Сюда мало кто ходит. Даже пограничники. Они воткнули столб за рыбокомбинатом, написали «Непроезд» – и всё. А жаль. Здесь хорошо. Безлюдье, покой. Коса, что асфальт утрамбована, – не идёшь, а несёт тебя. Песок – солнце на небе рисуй, да поярче, чтоб всё внутри озарилось, – такой у него оттенок. От множества чаек он ещё теплей на вид, потому что белое ладит и с жёлтым, и с серым, и с зелёным, а уж о голубом и говорить нечего – красота! Только мало здесь синевы, всё больше серость. Зато воздух свежий до серёдки прохватывает: вдыхаешь кислород, выдыхаешь мысль, которой родиться тут без помех самый момент; простор – сколько глаз хватает, порядок кругом первоначальный и прибой шумит специально для тех, у кого нервы сдали.

Нервы у дяди Коли в пределах, а возможно, их у него и вовсе нет. Сюда ходить он не боится, потому что время знает, не в смысле «Скажите, пожалуйста, который час», а просто: когда прилив, когда отлив, когда луна днём, когда ночью. По ночам он тут, конечно, не шляется, – занят, да и днём не всегда, а так, если в делах перебой выпадет. Вот он миновал столб и идёт, глядя под ноги, а движение волн по обе руки мешает определить, то ли дядя Коля от посёлка уходит, то ли посёлок от него уплывает. Он не оборачивается и ему со спины не видно, какой посёлок невзрачный и захудалый, если на него с приволья глянуть. Он, точно, и вблизи не лучше: на зиму в снег зарывается, как крот в землю, а в другое время стоит обшарпанный, дикий и похож на заброшенную деревню, если бы по трём его улицам не сновали люди, не брехали собаки и не смердело бы тухлой рыбой от тамошнего комбината. О месте своего жительства люди говорят кратко: «Чтоб ему провалиться!», и у кого ни спроси, все вот-вот уедут на материк, в мягкий климат, в культуру с удобствами, потому, дескать, и не обзаводятся ни машинами, ни обстановкой, ни постройками, – ничем. Да всё как-то не уезжают, мешкают, откладывают, вначале с года на год, а там и вообще.

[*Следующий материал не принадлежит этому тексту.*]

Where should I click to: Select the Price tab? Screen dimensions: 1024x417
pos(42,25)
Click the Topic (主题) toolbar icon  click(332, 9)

Один дядя Коля не едет. А куда ему? Трудоустроен, на хорошем счету, работой не брезгует, не отнекивается, всё у него путём, – чего ещё? Начальство им довольно: в отпуск не ходит, компенсаций не клянчит, не болеет, не пьёт, просьбами не докучает и трудится круглосуточно. Честное слово, больше двадцати лет круглосуточно: днём плотничает в мастерских по судоремонту, ночью там же контору сторожит. Товарищ Бураков ручается, что другого такого как дядя Коля поискать: и неграмотный, то есть ничего из секретных документов прочитать не может, и безотказный на совесть: вели ему сто лет не отходить от сейфа – не отойдёт, а в сейфе ничего секретного сроду не водилось, если не считать питьевого спирта.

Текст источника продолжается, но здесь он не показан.